Income and Wealth Inequality with David R. Henderson

wallet

…or How I Learned to Stop Worrying and Love Inequality.

David R. Henderson is a research fellow at Stanford University’s Hoover Institution, and a professor of economics at the Graduate School of Business and Public Policy, Naval Postgraduate School, in Monterey, California.

Thomas Piketty’s Capital in the 21st Century managed to do something unprecedented among equation-dense economic tomes, it became the #1 selling book on Amazon.com. The book tapped in to a hot topic among politicians and the general public: the high (and possibly rising) wealth and income shares of the top 1%. However, David points out that although the book was a best-seller, it wasn’t actually a best-reader. Amazon logs the sentences people highlight, and the top five most-highlighted sentences in Capital all appear in the first 26 pages. It seems that, at least among kindle readers, most people didn’t make it past the introduction. It appears that people buy the book to back up the views they already hold.

David thinks that the huge interest in economic inequality in general and the wealth of the 1% in particular was sparked in the 1990s by politicians, including Al Gore, and picked up by journalists like Sylvia Nasar, before influencing the economics debate. Piketty has been able to ride this wave of public interest at what appears to be its crest.

_Material provided_.
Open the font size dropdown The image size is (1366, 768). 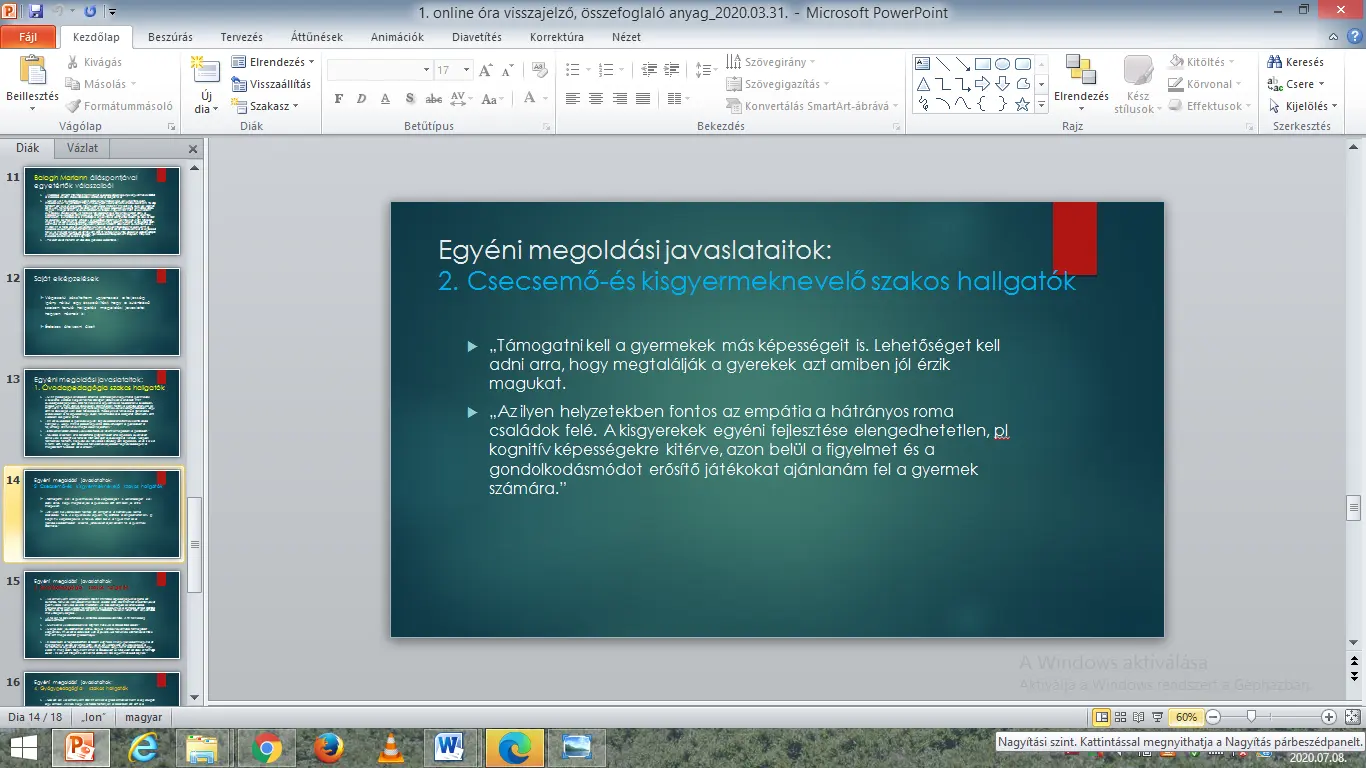pos(466,71)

_Exercise_.
Do these statements agree with the text on income and wealth inequality above? For each, answer yes or no and quote the words of the text that decide it.
1. Amazon keeps a record of the sentences readers highlight.
2. The five most-highlighted sentences in Capital are spread throughout the book.
3. David traces the interest in inequality to 1990s politicians, including Al Gore.

_Correct result_.
1. Yes: "Amazon logs the sentences people highlight"
2. No: "the top five most-highlighted sentences in Capital all appear in the first 26 pages"
3. Yes: "was sparked in the 1990s by politicians, including Al Gore"